Out West Arts: Performance at the end of the world

Opera, music, theater, and art in Los Angeles and beyond

Look out. Here it comes.

August 17, 2008

 

I was recently asked what I was looking forward to seeing this Fall and I have to admit, this doesn't look like the most stimulating season opening with many of the more pressing Los Angeles-based performance highlights on hold until Spring. On the opera front, Los Angeles and San Francisco seem to be hedging their bets for bigger and brighter things down the line. LAO will open it’s season on September 6 with a well-cast, new Il Trittico directed largely by William Friedkin, but with some thoughts from upstart new-to-opera director Woody Allen thrown in for good measure. The next night is the U.S. premiere of Howard Shore’s The Fly after having received decidedly mixed reviews earlier this summer in Paris. Not to be outdone, San Francisco Opera is offering its own decidedly underwhelming new opera idea in Stewart Wallace’s adaptation of The Bonesetter’s Daughter. This will be performed in repertory with a well-cast, but likely unattractive, Simon Boccanegra and probably the real highlight of the entire San Francisco opera season, Korngold’s Die Tote Stadt. There are some various Carmen, Butterfly, and Boheme performances as well, which aren't worth spending any more time on.

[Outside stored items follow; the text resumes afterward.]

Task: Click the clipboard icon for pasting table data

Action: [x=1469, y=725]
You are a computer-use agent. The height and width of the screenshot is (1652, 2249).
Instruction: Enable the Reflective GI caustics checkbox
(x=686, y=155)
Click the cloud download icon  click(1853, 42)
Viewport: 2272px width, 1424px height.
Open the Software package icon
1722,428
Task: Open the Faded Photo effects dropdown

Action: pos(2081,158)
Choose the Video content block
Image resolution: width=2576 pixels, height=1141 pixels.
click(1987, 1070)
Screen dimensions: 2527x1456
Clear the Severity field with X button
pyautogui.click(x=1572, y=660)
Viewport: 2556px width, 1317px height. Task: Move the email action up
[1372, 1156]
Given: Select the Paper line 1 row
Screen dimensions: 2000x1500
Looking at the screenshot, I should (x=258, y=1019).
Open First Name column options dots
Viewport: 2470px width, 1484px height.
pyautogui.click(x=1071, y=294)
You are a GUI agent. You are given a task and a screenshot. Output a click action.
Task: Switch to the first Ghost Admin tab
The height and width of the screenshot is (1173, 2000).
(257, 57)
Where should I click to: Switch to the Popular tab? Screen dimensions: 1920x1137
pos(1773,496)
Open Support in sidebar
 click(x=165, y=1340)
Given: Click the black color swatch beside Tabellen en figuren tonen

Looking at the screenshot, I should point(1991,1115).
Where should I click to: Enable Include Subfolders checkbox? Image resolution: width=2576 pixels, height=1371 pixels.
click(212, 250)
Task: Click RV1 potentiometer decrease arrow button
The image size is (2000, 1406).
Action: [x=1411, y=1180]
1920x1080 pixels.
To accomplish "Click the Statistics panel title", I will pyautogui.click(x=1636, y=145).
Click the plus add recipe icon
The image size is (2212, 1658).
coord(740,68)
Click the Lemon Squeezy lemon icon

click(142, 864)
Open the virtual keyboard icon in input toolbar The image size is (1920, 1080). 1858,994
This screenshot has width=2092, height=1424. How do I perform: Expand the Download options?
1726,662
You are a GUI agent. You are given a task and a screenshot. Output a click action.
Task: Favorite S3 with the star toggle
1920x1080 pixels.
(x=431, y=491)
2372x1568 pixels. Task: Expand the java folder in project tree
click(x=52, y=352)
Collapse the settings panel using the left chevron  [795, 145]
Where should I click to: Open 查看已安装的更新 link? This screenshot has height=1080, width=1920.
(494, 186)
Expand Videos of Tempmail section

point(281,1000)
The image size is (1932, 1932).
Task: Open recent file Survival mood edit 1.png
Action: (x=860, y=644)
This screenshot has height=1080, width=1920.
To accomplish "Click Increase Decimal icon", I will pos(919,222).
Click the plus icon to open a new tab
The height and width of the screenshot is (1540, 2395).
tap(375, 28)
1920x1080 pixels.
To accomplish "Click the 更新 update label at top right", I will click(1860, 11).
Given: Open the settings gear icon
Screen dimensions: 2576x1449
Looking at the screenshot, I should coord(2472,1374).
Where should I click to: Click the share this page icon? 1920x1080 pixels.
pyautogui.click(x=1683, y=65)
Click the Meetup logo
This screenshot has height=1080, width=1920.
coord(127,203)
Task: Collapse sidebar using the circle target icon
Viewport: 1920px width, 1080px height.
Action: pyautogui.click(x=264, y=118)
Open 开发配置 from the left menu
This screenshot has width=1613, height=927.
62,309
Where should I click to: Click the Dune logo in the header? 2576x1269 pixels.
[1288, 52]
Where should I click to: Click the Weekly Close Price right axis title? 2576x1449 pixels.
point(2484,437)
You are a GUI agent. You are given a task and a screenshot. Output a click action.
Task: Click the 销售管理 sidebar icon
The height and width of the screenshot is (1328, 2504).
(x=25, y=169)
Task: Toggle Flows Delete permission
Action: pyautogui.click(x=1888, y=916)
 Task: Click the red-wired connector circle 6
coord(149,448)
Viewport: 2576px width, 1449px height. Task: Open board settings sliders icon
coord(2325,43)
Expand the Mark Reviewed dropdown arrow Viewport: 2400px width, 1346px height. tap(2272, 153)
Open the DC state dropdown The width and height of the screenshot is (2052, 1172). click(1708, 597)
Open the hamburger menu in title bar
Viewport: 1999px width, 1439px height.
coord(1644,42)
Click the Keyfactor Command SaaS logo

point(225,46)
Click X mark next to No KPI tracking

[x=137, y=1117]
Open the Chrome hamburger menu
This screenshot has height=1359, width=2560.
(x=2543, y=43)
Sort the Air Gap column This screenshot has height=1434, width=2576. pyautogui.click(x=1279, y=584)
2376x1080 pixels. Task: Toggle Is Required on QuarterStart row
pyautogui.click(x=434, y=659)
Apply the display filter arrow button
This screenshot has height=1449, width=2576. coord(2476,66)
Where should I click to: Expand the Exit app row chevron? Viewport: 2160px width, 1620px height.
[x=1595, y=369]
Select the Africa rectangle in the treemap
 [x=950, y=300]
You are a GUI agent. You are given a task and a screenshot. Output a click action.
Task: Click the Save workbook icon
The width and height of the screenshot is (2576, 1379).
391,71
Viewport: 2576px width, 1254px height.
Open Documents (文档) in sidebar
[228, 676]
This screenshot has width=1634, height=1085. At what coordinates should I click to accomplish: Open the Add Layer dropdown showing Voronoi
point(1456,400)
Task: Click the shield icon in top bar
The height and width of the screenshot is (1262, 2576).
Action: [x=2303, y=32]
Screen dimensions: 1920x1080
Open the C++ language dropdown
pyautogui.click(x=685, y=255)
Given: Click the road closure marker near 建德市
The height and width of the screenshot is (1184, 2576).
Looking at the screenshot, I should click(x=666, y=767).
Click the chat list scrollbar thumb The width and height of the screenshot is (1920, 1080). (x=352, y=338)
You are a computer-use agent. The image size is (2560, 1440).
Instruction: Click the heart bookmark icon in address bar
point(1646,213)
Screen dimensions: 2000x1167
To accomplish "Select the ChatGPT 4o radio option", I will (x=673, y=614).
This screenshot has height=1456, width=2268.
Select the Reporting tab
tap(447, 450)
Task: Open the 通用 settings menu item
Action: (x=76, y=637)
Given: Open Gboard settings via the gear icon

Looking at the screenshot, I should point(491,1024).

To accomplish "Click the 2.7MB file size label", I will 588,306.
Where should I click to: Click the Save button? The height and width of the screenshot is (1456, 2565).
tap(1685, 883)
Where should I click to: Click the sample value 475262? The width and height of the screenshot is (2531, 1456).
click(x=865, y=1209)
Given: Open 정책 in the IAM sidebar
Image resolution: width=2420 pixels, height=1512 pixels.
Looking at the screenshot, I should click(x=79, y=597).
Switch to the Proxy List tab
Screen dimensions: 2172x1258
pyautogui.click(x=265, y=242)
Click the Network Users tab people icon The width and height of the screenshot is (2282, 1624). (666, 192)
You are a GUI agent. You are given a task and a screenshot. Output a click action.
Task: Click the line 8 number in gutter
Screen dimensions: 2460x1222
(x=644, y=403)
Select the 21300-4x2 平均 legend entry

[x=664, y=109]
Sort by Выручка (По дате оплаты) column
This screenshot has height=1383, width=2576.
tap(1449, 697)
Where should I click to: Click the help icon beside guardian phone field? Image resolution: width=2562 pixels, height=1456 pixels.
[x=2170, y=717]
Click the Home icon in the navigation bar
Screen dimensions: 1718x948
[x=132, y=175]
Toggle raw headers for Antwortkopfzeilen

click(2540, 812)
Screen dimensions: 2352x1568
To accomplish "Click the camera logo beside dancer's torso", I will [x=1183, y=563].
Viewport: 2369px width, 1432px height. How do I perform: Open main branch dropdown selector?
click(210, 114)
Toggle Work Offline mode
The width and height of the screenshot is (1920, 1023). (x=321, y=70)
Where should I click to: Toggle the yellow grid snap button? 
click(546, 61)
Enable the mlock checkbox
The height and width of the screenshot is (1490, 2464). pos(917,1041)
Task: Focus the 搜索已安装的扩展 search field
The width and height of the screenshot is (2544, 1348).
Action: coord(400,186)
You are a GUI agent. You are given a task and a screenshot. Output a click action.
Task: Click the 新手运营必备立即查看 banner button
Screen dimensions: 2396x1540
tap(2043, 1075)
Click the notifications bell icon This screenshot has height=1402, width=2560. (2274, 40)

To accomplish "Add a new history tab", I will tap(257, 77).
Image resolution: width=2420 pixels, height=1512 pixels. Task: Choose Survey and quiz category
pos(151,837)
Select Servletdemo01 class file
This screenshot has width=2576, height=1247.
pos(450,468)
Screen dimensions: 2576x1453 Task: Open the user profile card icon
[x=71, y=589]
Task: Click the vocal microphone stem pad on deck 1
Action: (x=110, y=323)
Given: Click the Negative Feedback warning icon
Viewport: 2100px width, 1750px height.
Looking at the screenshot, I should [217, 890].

The L.A. Philharmonic starts its fifth season at Walt Disney Concert Hall on the first of October for what will be Esa-Pekka Salonen’s last season as music director before handing over the reins to the overrated Gustavo Dudamel. Most of the big gun Salonen shows, which will focus heavily on Stravinsky, won’t arrive until spring, but there will be some worthwhile shows in November including a Peter Sellars semi-staged performance of Kurtag’s Kafka Fragments with Dawn Upshaw, Thomas Adès conducting Berlioz and his own Tevot, and Christine Brewer singing Struass’ Four Last Songs with presumably exuberant assistance from Dudamel. Dudamel will conduct another program the following week with Strauss' Alpine Symphony and from what I saw at the subscriber exchange day, these may be rather tricky tickets to get if you don't have them already. Not to worry, though - the glow of this honeymoon will wear off I suspect in the not too distant future making these shows much more accessible in future seasons. The Los Angeles Master Chorale will also fill the Walt Disney Concert Hall with two programs prior to their usual tried and true Christmas routine in October with Rachmaninoff's Liturgy of St John Chysostom, and in November with works from Lou Harrison and a world premiere from Chinary Ung.

Theater-wise, the Center Theater Group will be presenting a number of local premieres including the touring production of Spring Awakening, the local premiere of Douglas Carter Beane’s The Little Dog Laughed with Julie White, and the world premiere of the Dolly Parton musical 9 to 5, which could at the very least be one of those very entertaining train-wrecks. The Mark Taper Forum will also reopen after its year-long renovation with John Guare’s The House of Blue Leaves and Peter Whelan’s The School of Night. However, if you want the good stuff, you may want to head over to the Westside for this year’s International Theater Festival at UCLA Live, which will feature among others a return of both Robert LePage/Ex Machina with The Blue Dragon and the wild, woolly, and wonderful Volksbühne from Berlin who will again mine the Russian canon with a production of Chekhov's Ivanov. There will be a number of other West Coast premieres before year's end worth seeing including The Blank Theater's production of Stephen Karam's Speech and Debate, South Coast Rep's version of Sarah Ruhl's Dead Man's Cellphone, and REDCAT's import of The Sound and The Fury, April Seventh 1928 from New York's own Elevator Repair Service.

But wait, there’s more. A bevy of pop shows could be worth your time including local visits from Radiohead, Sigur Ros, RATATAT, Tricky, My Bloody Valentine, Madonna, and why-the-hell-not Celine Dion. Of course, there are some out-of-town events in the offing on my personal schedule as well, including the Dessay/Kaufmann Manon and Berg’s Lulu in Chicago, Fleming’s turn in Lucrezia Borgia in Washington, and several worthwhile offerings from the Metropolitan Opera in New York, which will be capped with easily the operatic event of the Fall, John Adam’s Doctor Atomic. Somewhere in there I hope to squeeze in revivals of Equus and The Seagull— and if my luck holds out, I’ll get to catch New York appearances from Pina Bausch’s Tanztheatre Wuppertal at BAM.